DOTD filed numerous exceptions contending that prevention and/or eradication of these issues were not the responsibility of DOTD. The trial court maintained DOTD's exception of no cause of action and dismissed Plaintiffs’ claims against DOTD.
Upon review, we find Plaintiffs’ petition included allegations sufficient for stating a claim for inverse condemnation. The trial court erred by failing to permit Plaintiffs to amend their petition pursuant to La. C.C.P. art. 934. Accordingly, we reverse the judgment of the trial court and remand for further proceedings consistent with this opinion.

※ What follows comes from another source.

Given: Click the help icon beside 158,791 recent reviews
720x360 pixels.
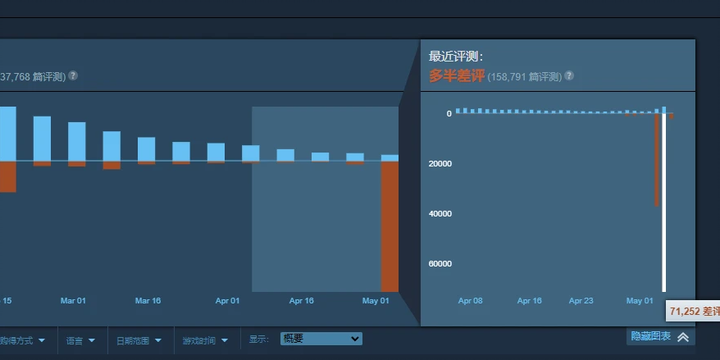Looking at the screenshot, I should (x=569, y=76).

FACTUAL BACKGROUND AND PROCEDURAL HISTORY
Mr. Herigodt resides approximately a half block from the Overpass. He contends that the encampment of unhoused people under and in the Overpass has caused numerous problems for himself and the neighborhood. Namely, he alleges that a junkyard business, as well as drug usage and dealing, has led to an increase in crime, including the murders of people known to Mr. Herigodt. Further, he maintains that his eldest daughter relocated to Texas to live with her grandparents because she became too afraid to live near the Overpass.
As a result of these alleged occurrences, Plaintiffs filed a Petition for Injunctive Relief, Damages, Fees, and Costs against Dr. Shawn D. Wilson, as the DOTD secretary; DOTD; Antoine Banks; and Tyisha Banks.2 Plaintiffs alleged these parties were responsible for creating the perfect environment for the encampment of unhoused people by failing to maintain their respective properties. Plaintiffs filed an Amended Complaint and Petition for Damages wherein they removed Dr. Wilson as a defendant.
DOTD filed an Answer, including numerous exceptions: lis pendens, vagueness, non-conformity, non-joinder of indispensable parties, lack of procedural capacity, no right of action, prescription, and no cause of action. The trial court conducted a hearing,3 granted DOTD's exception of no cause of action, and dismissed Plaintiffs’ claims against DOTD with prejudice. The trial court also deemed DOTD's remaining exceptions as moot. Plaintiffs’ appeal followed.
STANDARD OF REVIEW
“Appellate courts review rulings on exceptions of no cause of action using the de novo standard of review because exceptions of no cause of action present legal questions.” Green v. Garcia-Victor, 2022-0413, p. 5 (La. App. 4 Cir. 9/7/22), 348 So. 3d 799, 802.
NO CAUSE OF ACTION
“This Court has explained that ‘[a]n exception of no cause of action tests ‘the legal sufficiency of the petition by determining whether the law affords a remedy on the facts alleged in the pleading.’’“ Green, 2022-0413, p. 4, 348 So. 3d at 802 (quoting Henderson v. State Farm Mut. Auto. Ins. Co., 2021-0654, pp. 4-5 (La. App. 4 Cir. 12/17/21), 335 So. 3d 349, 353). “[C]ourts can only review the petition, amendments to the petition and any documents attached thereto in deciding an exception of no cause of action.” Green, 2022-0413, p. 4, 348 So. 3d at 802. “A court cannot consider assertions of fact referred to by the various counsel in their briefs that are not pled in the petition.” 2400 Canal, LLC, 2012-0220, p. 7, 105 So. 3d at 825. “The grant of the exception of no cause of action is proper when, assuming all well pleaded factual allegations of the petition and any annexed documents are true, the plaintiff is not entitled to the relief he seeks as a matter of law; any doubt must be resolved in the plaintiffs’ favor.” Id.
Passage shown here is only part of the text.